## Excerpt provided
Biomedical Sciences @ Keble, Oxford in 2017

Interview format

3x 20-30 min interviews, over two days

Interview content

Interview 1: warm up questions, graph; Interview 2: lungs, personal statement; Interview 3: brain scan, psychology

Best preparation

Past papers

Advice in hindsight

-

Final thoughts

Be open and honest; talk through thought process.

Remember this advice isn't official. There is no guarantee it will reflect your experience because university applications can change between years. Check the official Cambridge and Oxford websites for more accurate information on this year's application format and the required tests.

Also, someone else's experience may not reflect your own. Most interviews are more like conversations than tests and like, any conversation, they are quite interactive.

Interview Format

Test taken: BMAT

Number of interviews: 3

Skype interview: No

Interview spread: one on first day; two on second day, about 30 minutes apart

Length of interview: 20-30 minutes

What happened in your interview? How did you feel?

In my first interview, they began by asking me a few warm up questions, then gave me a graph. They then probed me with a number of questions on the graph, pushing me to analyse it deeper and deeper.

## Tasks to perform
[1] Revise the Oxford interview account from "Number of interviews: 3" down to "deeper and deeper.", replacing "graph" with "chart".
[2] Carry on with the Oxford interview account from its last sentence.
The lines after this account can be skipped.

## Raw data
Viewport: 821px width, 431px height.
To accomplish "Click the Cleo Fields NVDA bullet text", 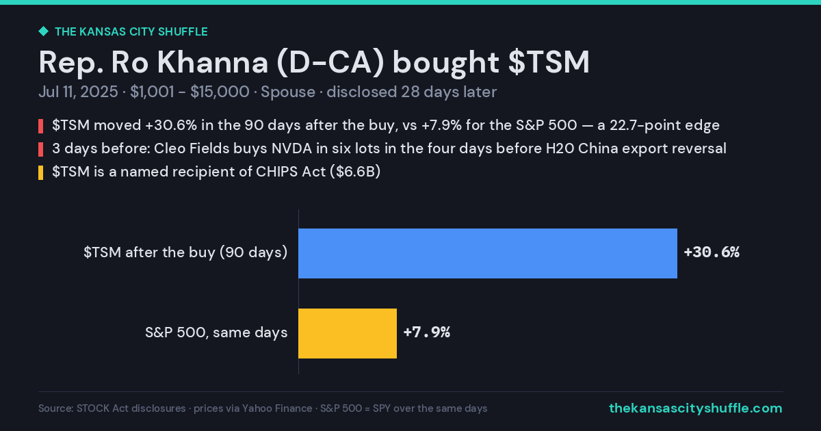I will coord(389,148).
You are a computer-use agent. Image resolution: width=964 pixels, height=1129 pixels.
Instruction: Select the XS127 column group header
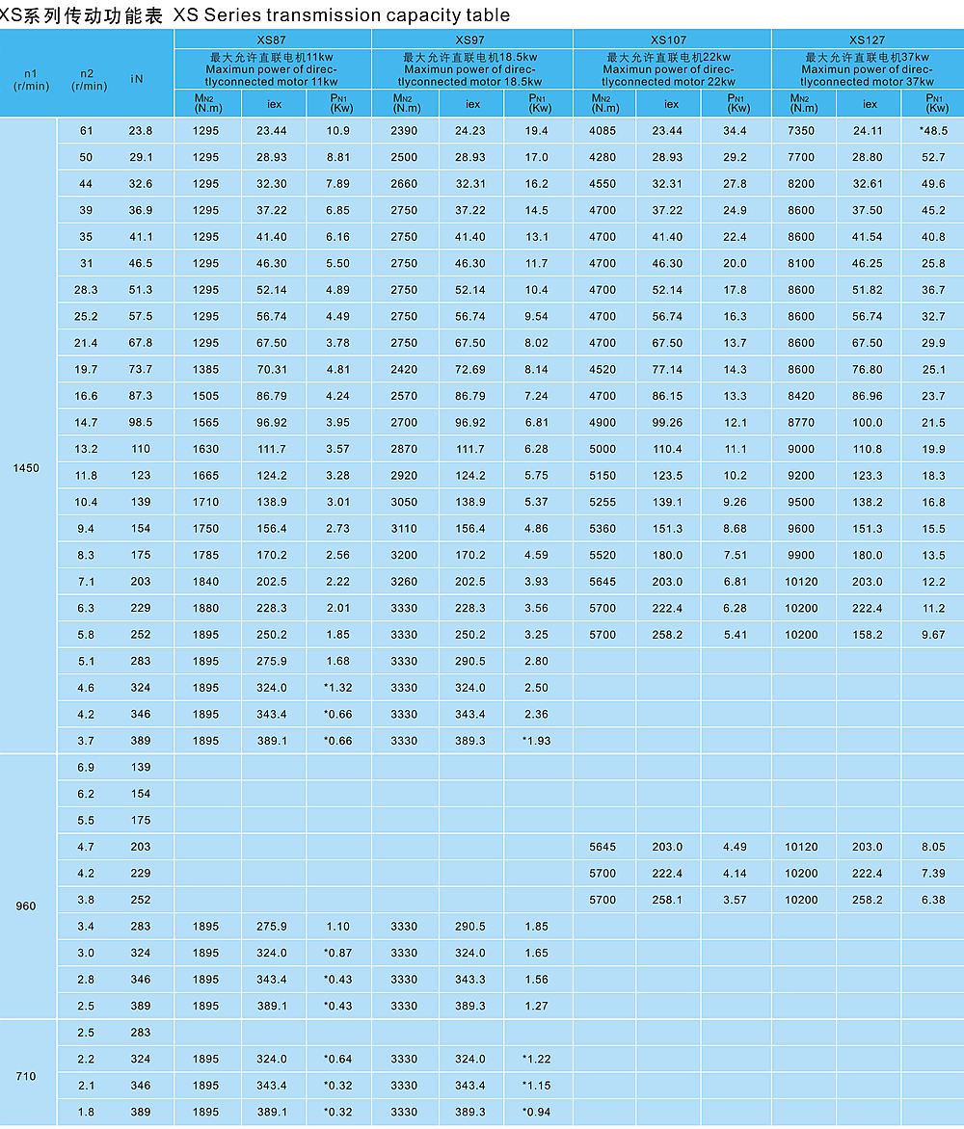[x=867, y=39]
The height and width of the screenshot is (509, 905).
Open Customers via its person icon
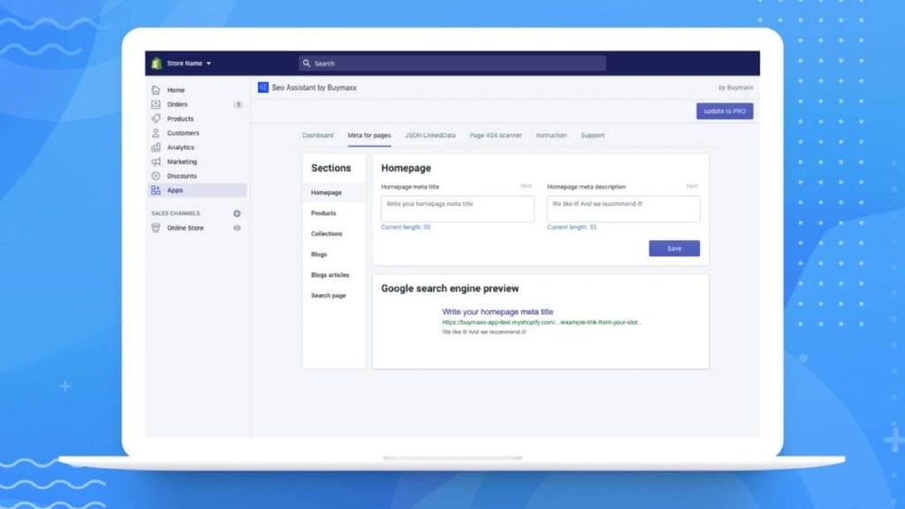pos(156,133)
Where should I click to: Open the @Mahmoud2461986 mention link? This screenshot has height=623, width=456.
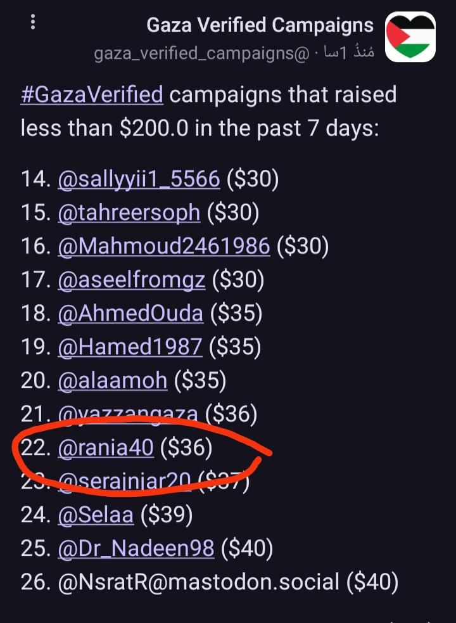163,247
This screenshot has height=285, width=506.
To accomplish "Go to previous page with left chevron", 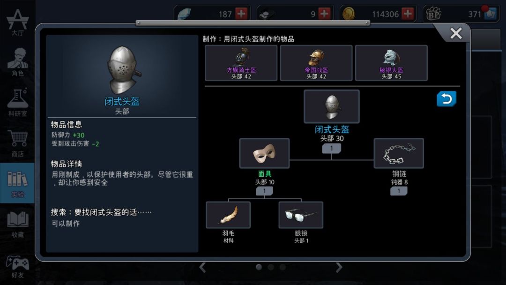I will click(x=203, y=267).
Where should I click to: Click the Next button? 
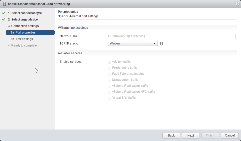[191, 135]
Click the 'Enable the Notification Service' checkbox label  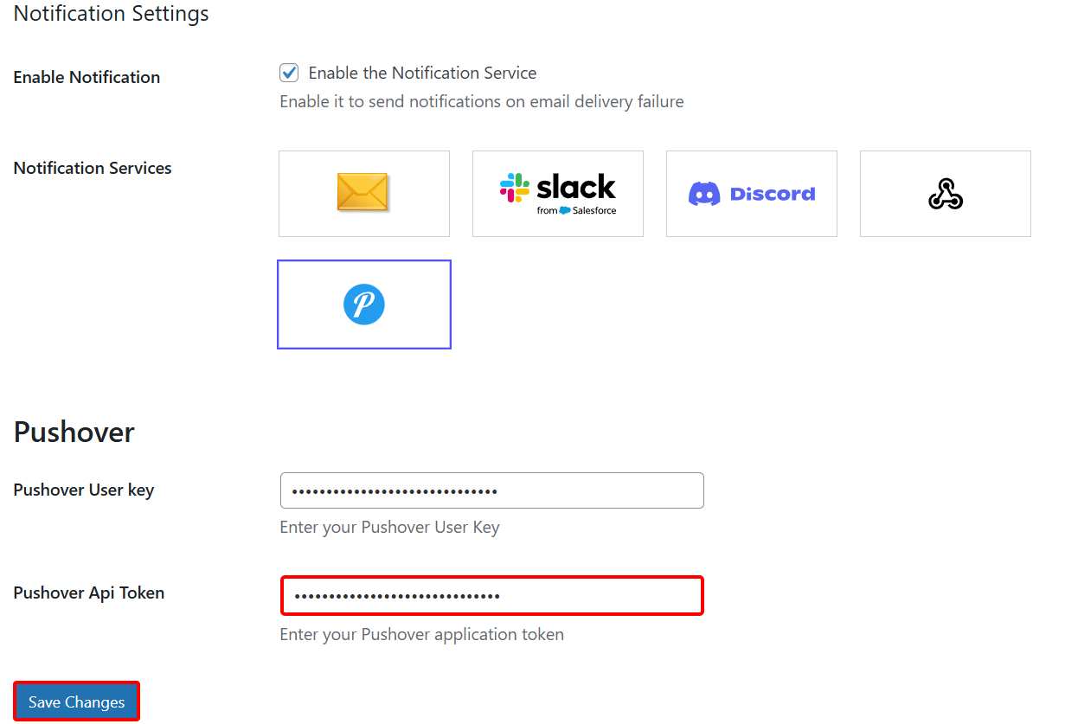[422, 74]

## Answers in order
[1]
Number of interviews: 3

Skype interview: No

Interview spread: one on first day; two on second day, about 30 minutes apart

Length of interview: 20-30 minutes

What happened in your interview? How did you feel?

In my first interview, they began by asking me a few warm up questions, then gave me a chart. They then probed me with a number of questions on the chart, pushing me to analyse it deeper and deeper.

[2]
My second interview was much the same but about the lungs. At the end, one of the interviewers expanded on something in my personal statement.

My third interview was similar: I was given a brain scan and asked a number of questions on it from easy to harder. This included a numerical test. I was later asked about my interest in psychology, which I didn’t really have, but that didn’t seem to affect anything.

How did you prepare?

I made sure I had done all the past paper questions available. Due to being from a school with no real help on them I found I had to push myself outside of school to complete as many as I could. I think I must’ve started practicing around September and made sure I was prepared before the exam.

It is purposefully difficult to prepare for interviews, so don’t feel like you’re underprepared when you go in. Asking a teacher to fire some questions at you and expand on ideas in a lunch time isn’t a bad idea either and doesn’t require too much hassle on the school's end.

What advice do you have for future applicants?

Looking back, what advice would you give to your past self?

Be open and honest. If you don’t understand something, ask, and talking through your thought process is crucial. Go in with an open mind, they’re not there to trick you.